Ici, l'hypothèse implicite
est que les dépenses de l’État ne sont ni « bonnes »,
ni « mauvaises ». Tout dépend de comment
l’État dépense son argent (ou plutôt l’argent
qu’il a levé ou emprunté sous forme d’impôt
ou de dette).
Les « bonnes » dépenses publiques existent-elles ?
Une nouvelle étude publiée par le Centre for Policy Studies,
suggère que cette hypothèse est infondée et qu’il
n’existe en réalité aucune corrélation positive
entre croissance économique et dépenses d'investissement
public, quelle que soit leur nature.
Le périmètre de
cette étude est particulièrement intéressant
puisqu’elle s’intéresse à 19 pays européens
de l’OCDE sur une période de 15 ans, de 1996 à 2011.
Son premier constat est plutôt
surprenant : les dépenses de l’État liées
à ses pouvoirs régaliens (justice, défense, ordre
public) sont complétement éclipsées par d’autres
activités. En moyenne, 38% des dépenses des États sont
affectées à la sécurité sociale, 19% aux
fonctions régaliennes, 15% à la santé, 12% à
l’instruction et 10% aux subventions et infrastructures.

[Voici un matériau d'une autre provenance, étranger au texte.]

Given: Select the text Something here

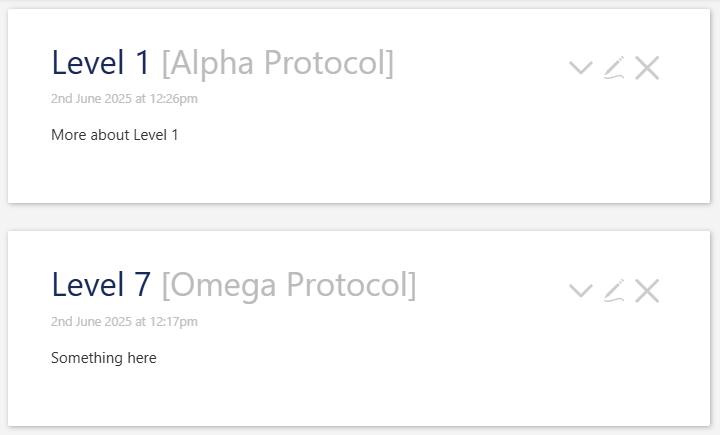Looking at the screenshot, I should (104, 358).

L’augmentation du poids de
l’État que nous vivons depuis un siècle vient de
l’accroissement du contrôle étatique dans tous ces
secteurs qui ne sont pas régaliens. L’étude souhaite alors
vérifier qu’il y a une relation empirique entre les
différents types de dépenses publiques et la croissance
économique.
La réponse apportée
par l’étude va surprendre plus d’un lecteur. Difficile en
effet de distinguer entre « bonnes » et « mauvaises »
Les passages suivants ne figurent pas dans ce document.